§ **Assigned task**:
In the records below, the line containing "Screen dimensions: 1568x753" marks the start. Copy that line and everything after it exactly, through the last line.

§ **Data to examine**:
========================================

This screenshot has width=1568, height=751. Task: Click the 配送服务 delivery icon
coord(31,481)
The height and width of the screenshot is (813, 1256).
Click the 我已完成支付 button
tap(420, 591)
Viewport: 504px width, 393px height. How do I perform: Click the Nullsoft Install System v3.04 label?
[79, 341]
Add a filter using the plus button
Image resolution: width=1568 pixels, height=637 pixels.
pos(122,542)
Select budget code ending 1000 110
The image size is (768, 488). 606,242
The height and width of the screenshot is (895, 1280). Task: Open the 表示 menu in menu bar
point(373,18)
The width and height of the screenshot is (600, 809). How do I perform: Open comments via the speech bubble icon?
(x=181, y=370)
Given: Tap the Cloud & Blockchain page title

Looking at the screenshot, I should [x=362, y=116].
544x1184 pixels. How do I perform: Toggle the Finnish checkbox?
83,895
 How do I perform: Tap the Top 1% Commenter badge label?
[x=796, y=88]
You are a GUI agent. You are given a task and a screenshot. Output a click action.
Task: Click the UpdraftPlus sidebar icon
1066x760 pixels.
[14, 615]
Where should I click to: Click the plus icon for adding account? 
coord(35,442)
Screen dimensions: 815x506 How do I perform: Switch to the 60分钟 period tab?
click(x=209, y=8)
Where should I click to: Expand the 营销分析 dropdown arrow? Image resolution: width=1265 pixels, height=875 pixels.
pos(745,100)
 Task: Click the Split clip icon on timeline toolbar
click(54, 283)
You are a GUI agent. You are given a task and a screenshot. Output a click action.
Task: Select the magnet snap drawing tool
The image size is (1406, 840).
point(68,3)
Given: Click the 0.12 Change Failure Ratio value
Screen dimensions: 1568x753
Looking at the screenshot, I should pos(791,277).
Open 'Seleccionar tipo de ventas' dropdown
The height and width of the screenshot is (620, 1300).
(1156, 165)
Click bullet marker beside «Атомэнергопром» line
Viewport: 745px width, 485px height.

========================================

§ **Problem solution**:
Screen dimensions: 1568x753
Looking at the screenshot, I should pos(791,277).
Open 'Seleccionar tipo de ventas' dropdown
The height and width of the screenshot is (620, 1300).
(1156, 165)
Click bullet marker beside «Атомэнергопром» line
Viewport: 745px width, 485px height.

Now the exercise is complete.